Experiments using various open-source benchmarks demonstrate that GRAF successfully targets latency SLO while saving up to 19% of total CPU resources compared to the fine-tuned autoscaler.
Moreover, GRAF handles traffic surge with 36% fewer resources while achieving up to 2.6x faster tail latency convergence compared to the Kubernetes autoscaler.
Neuro-DCF: Design of wireless MAC via multi-agent reinforcement learning approach
Sangwoo Moon, Sumyeong Ahn, Kyunghwan Son, Jinwoo Park, and Yung Yi
Proceedings of the Twenty-second International Symposium on Theory, Algorithmic Foundations, and Protocol Design for Mobile Networks and Mobile Computing, 2021
The carrier sense multiple access (CSMA) algorithm has been used in the wireless medium access control (MAC) under standard 802.11 implementation due to its simplicity and generality.
An extensive body of research on CSMA has long been made not only in the context of practical protocols, but also in a distributed way of optimal MAC scheduling.
However, the current state-of-the-art CSMA (or its extensions) still suffers from poor performance, especially in multi-hop scenarios, and often requires patch-based solutions rather than a universal solution.
In this paper, we propose an algorithm which adopts an experience-driven approach and train CSMA-based wireless MAC by using deep reinforcement learning. We name our protocol, Neuro-DCF.
Two key challenges are: (i) a stable training method for distributed execution and (ii) a unified training method for embracing various interference patterns and configurations.
For (i), we adopt a multi-agent reinforcement learning framework, and for (ii) we introduce a novel graph neural network (GNN) based training structure.
We provide extensive simulation results which demonstrate that our protocol, Neuro-DCF, significantly outperforms 802.11 DCF and O-DCF, a recent theory-based MAC protocol, especially in terms of improving delay performance while preserving optimal utility.
We believe our multi-agent reinforcement learning based approach would get broad interest from other learning-based network controllers in different layers that require distributed operation.
pHPA: A proactive autoscaling framework for microservice chain
Byungkwon Choi, Jinwoo Park, Chunghan Lee, and Dongsu Han
5th Asia-Pacific Workshop on Networking, 2021
Microservice is an architectural style that breaks down monolithic applications into smaller microservices and has been widely adopted by a variety of enterprises.

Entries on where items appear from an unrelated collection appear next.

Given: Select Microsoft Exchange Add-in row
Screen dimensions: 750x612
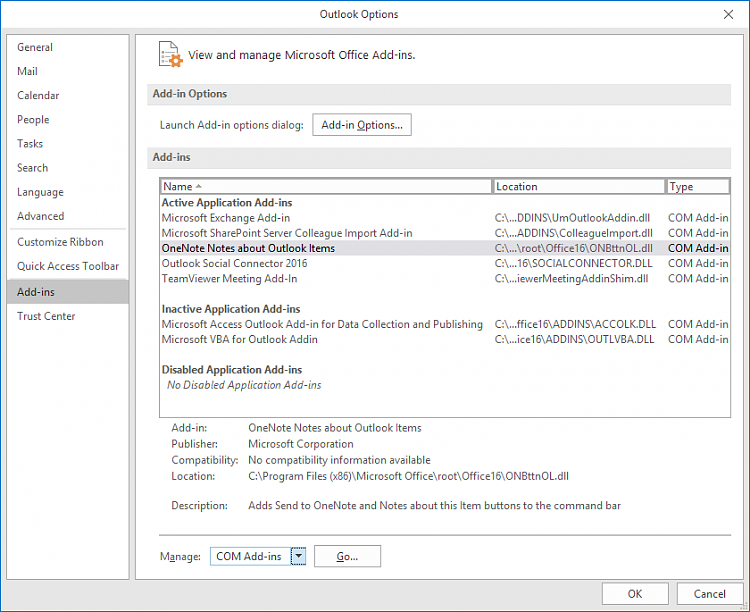Looking at the screenshot, I should [x=226, y=218].
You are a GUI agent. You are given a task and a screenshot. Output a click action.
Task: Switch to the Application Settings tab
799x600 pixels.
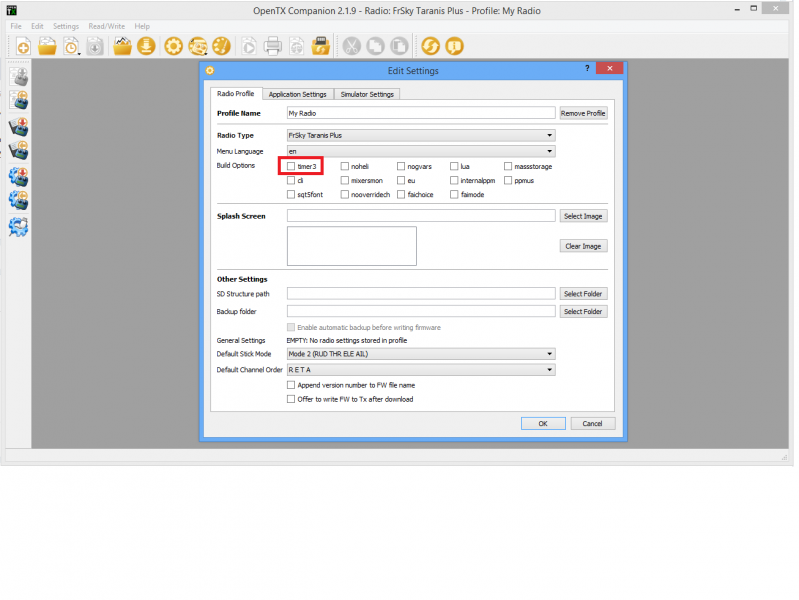coord(297,94)
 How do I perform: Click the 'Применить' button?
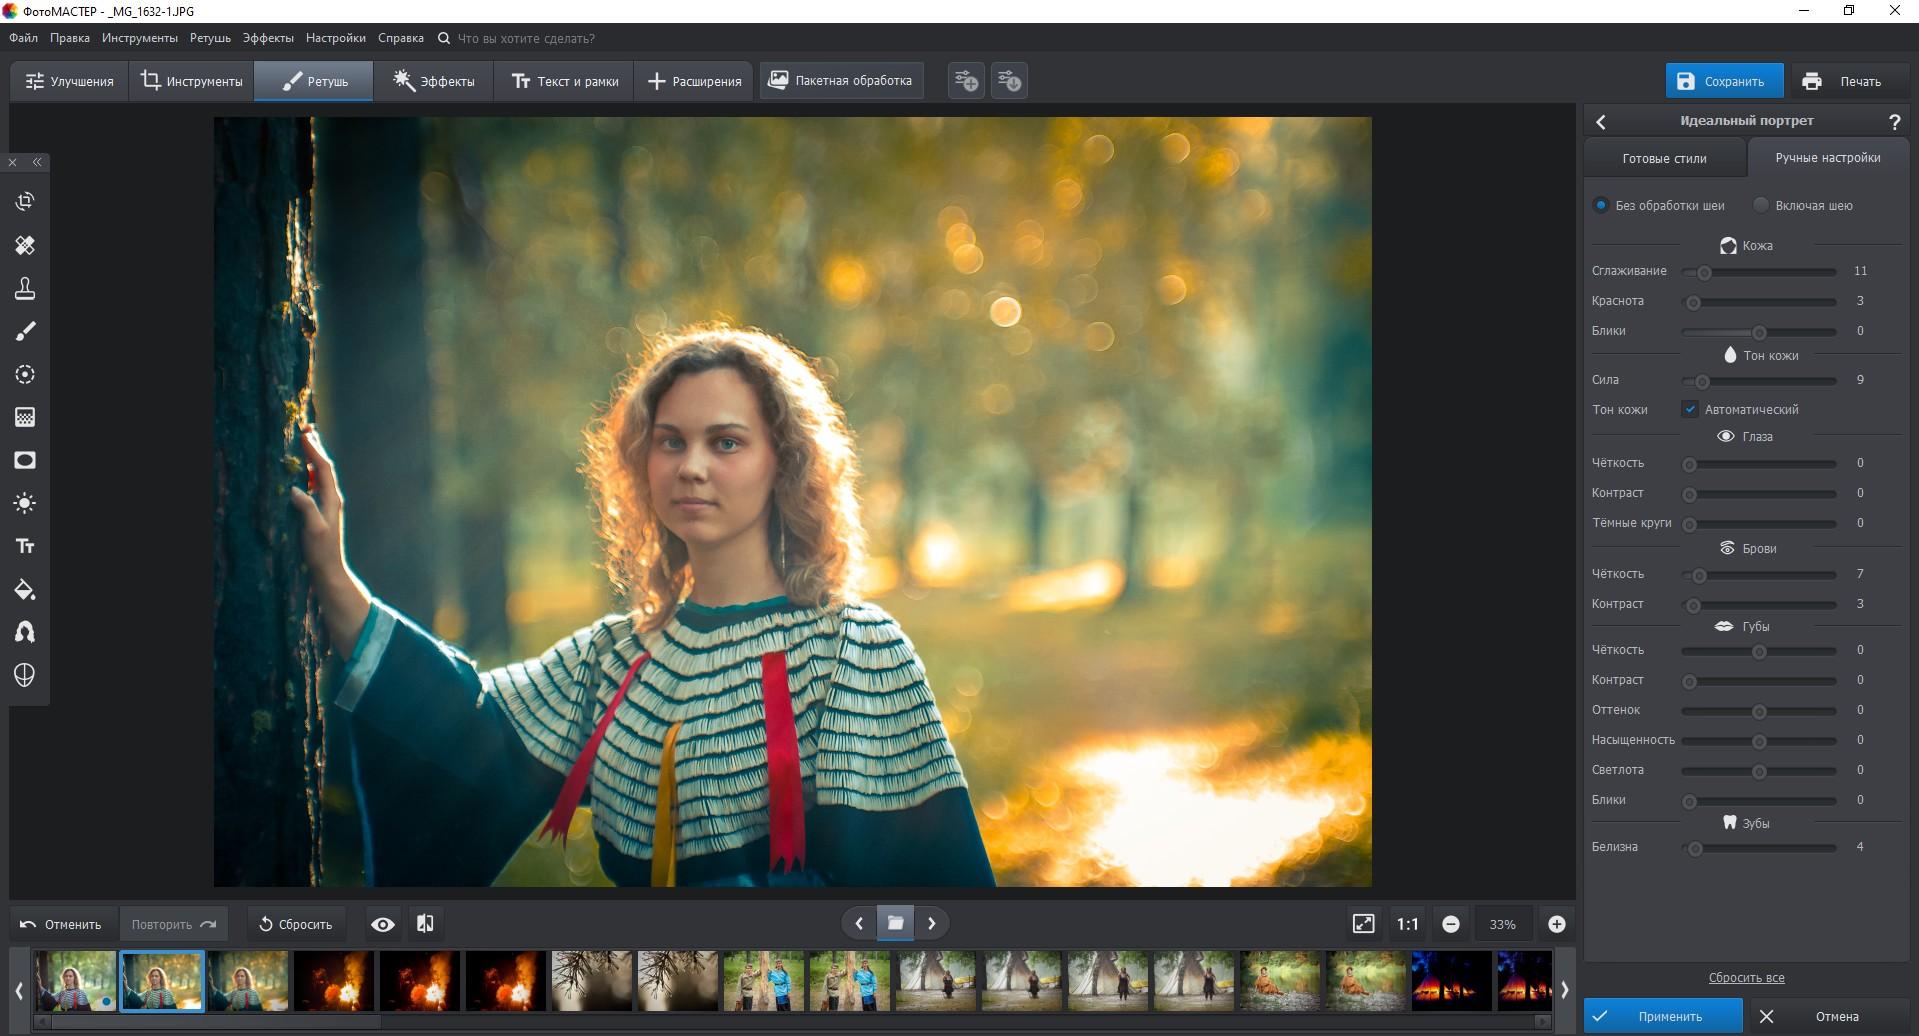1662,1016
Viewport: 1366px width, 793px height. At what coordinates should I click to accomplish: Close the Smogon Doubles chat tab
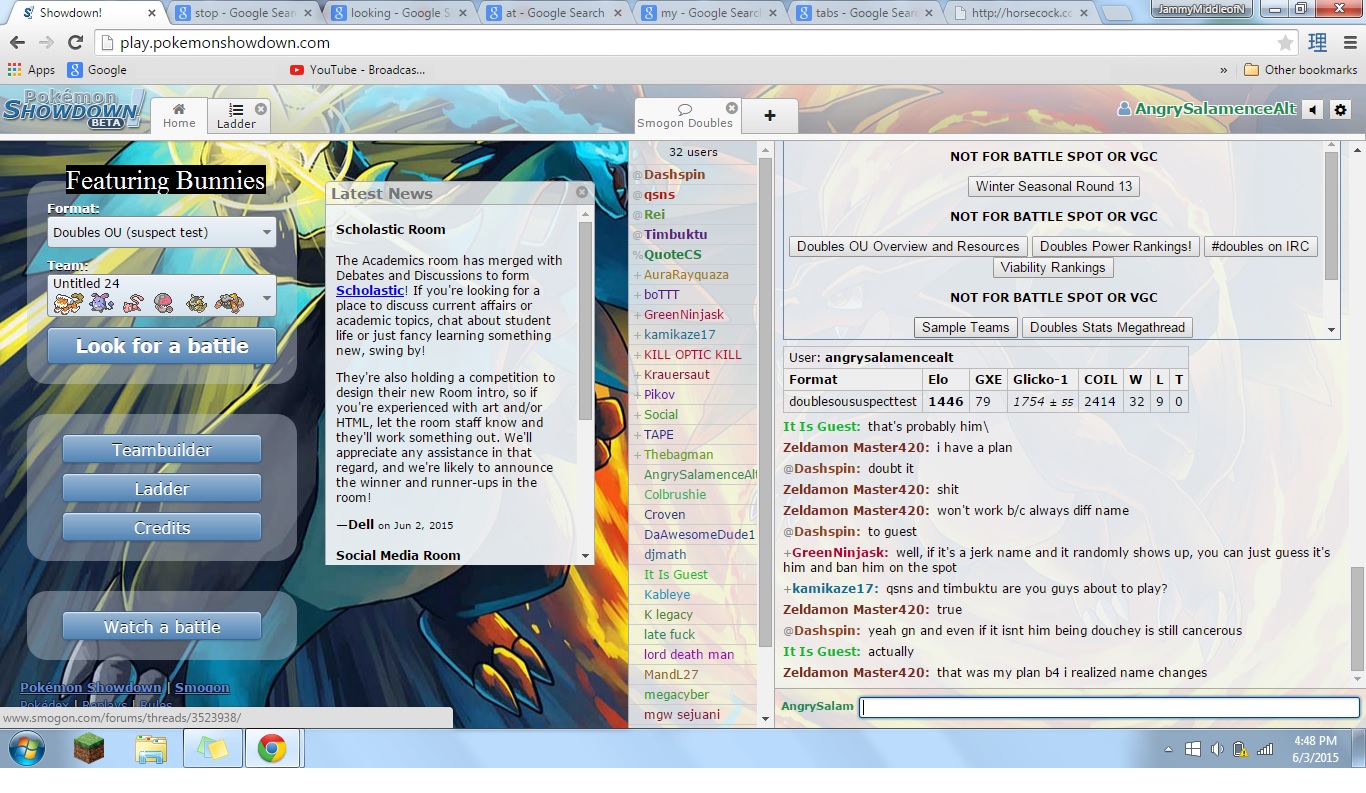click(x=731, y=108)
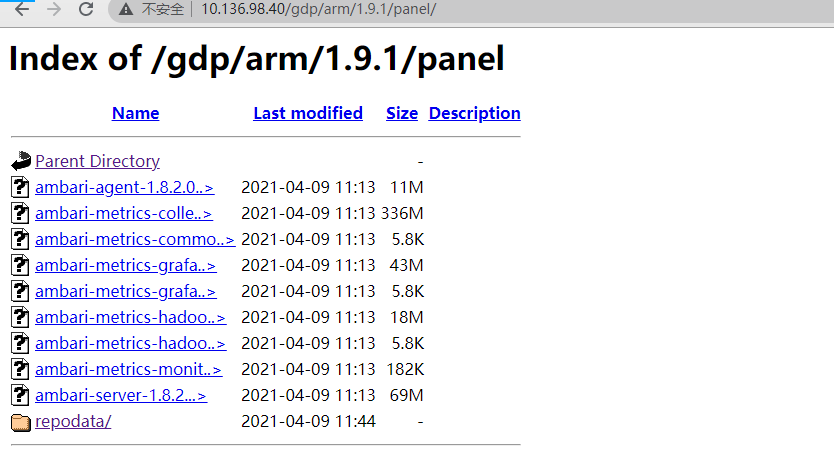Click the file icon beside ambari-metrics-monit
Screen dimensions: 834x451
[20, 369]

Like the monolith, autoscaling has attracted the attention of operators in scaling microservices. However, most existing approaches of autoscaling do not consider microservice chain and severely degrade the performance of microservices when traffic surges.
In this paper, we present pHPA, an autoscaling framework for the microservice chain. pHPA proactively allocates resources to the microservice chains and effectively handles traffic surges.
Our evaluation using various open-source benchmarks shows that pHPA reduces 99%-tile latency and resource usage by up to 70% and 58% respectively compared to the most widely used autoscaler when traffic surges.